--- Entries supplied ---

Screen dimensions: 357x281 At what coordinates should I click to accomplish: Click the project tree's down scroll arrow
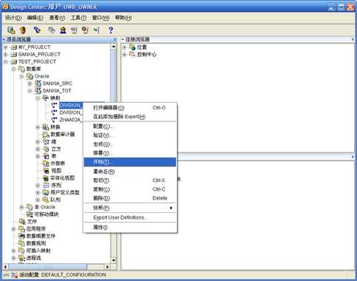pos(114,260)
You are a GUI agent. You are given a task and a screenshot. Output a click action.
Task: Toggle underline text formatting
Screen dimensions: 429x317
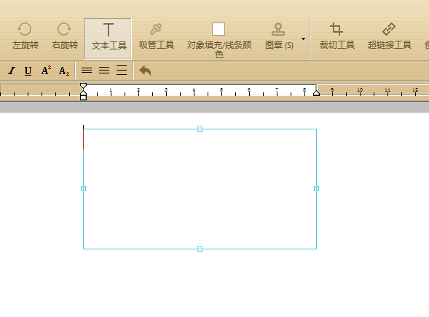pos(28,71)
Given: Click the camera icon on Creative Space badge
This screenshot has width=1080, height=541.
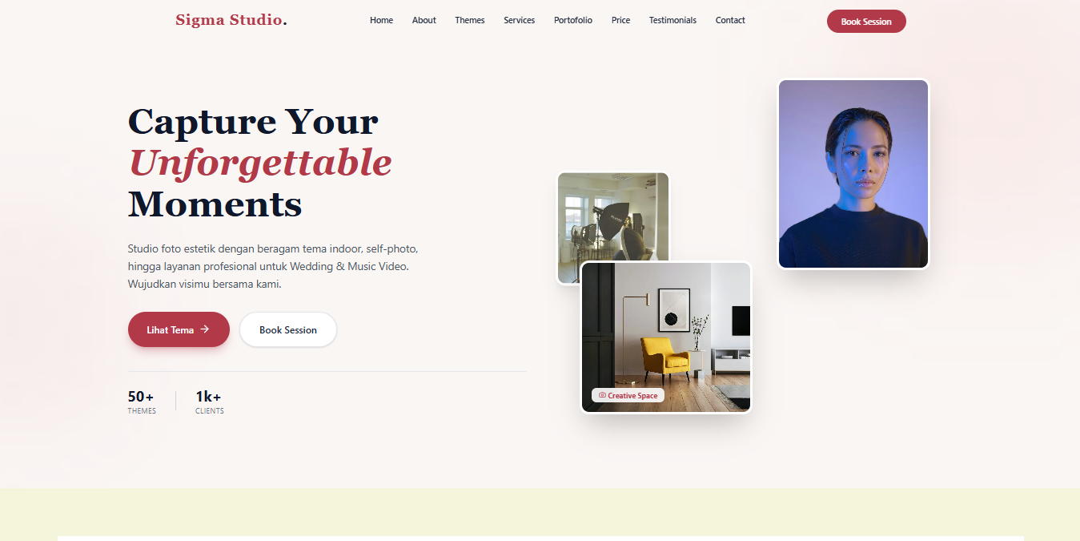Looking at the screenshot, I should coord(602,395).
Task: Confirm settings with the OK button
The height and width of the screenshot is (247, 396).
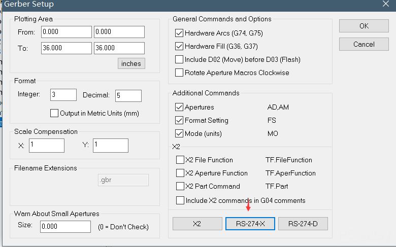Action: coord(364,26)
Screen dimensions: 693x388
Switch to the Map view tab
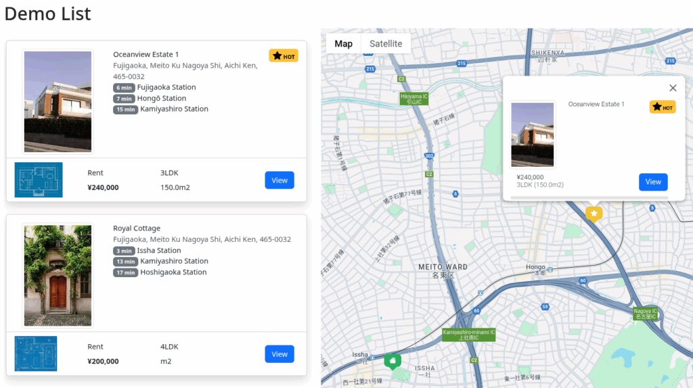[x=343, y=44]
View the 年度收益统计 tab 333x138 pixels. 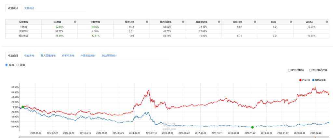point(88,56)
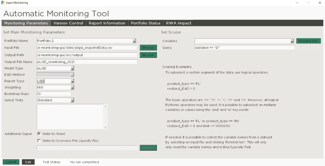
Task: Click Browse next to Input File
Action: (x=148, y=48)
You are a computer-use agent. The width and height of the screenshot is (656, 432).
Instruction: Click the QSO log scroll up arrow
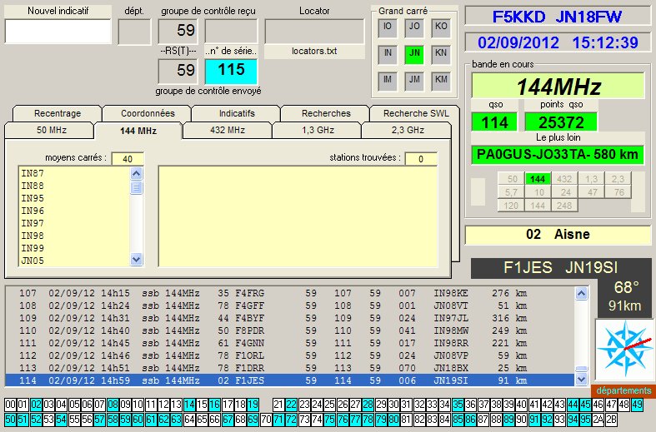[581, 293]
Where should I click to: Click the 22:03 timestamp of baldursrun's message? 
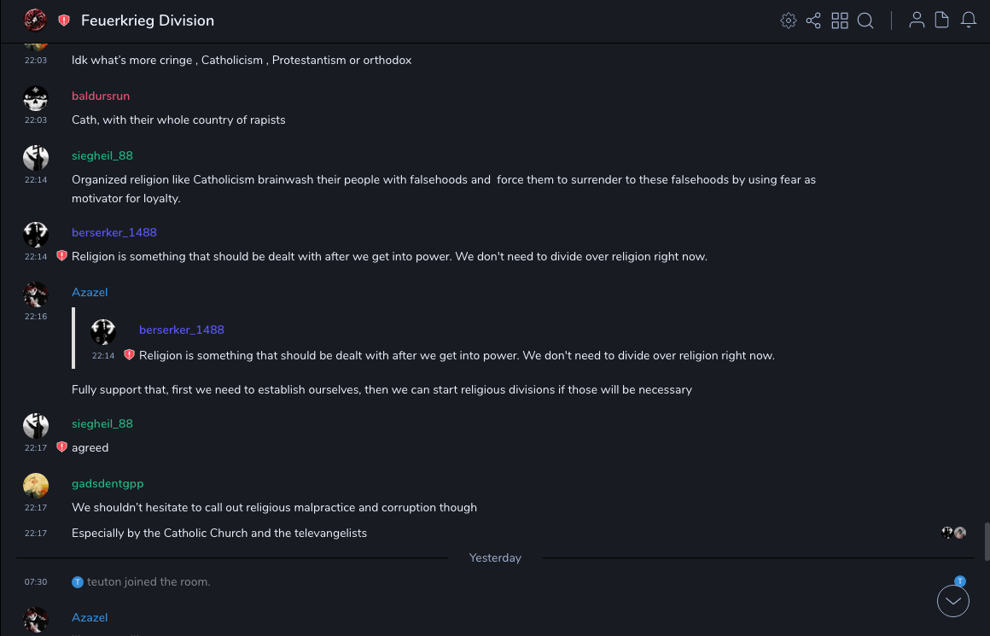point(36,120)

---
--- Entries supplied ---

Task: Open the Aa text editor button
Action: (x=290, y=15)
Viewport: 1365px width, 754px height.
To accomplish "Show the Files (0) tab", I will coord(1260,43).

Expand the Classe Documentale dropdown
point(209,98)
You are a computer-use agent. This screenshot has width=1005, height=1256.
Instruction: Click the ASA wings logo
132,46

---
--- Entries supplied ---

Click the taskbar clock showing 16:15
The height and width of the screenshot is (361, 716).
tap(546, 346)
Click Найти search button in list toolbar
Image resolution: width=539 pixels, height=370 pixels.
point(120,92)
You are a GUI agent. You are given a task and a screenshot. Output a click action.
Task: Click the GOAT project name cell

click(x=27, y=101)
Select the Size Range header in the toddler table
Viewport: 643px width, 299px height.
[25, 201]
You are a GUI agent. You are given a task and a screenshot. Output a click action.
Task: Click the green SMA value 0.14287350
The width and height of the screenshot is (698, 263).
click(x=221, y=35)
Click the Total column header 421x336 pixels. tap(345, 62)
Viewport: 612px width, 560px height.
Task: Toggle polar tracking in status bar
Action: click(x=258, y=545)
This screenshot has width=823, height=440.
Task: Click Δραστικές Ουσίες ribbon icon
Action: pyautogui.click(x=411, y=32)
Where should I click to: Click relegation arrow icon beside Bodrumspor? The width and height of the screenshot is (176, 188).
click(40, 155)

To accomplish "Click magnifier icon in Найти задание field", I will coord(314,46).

---

Read through the entries above and copy each line that has the string "will" in it.

#### [The completed task]
To accomplish "Show the Files (0) tab", I will coord(1260,43).
To accomplish "Click magnifier icon in Найти задание field", I will coord(314,46).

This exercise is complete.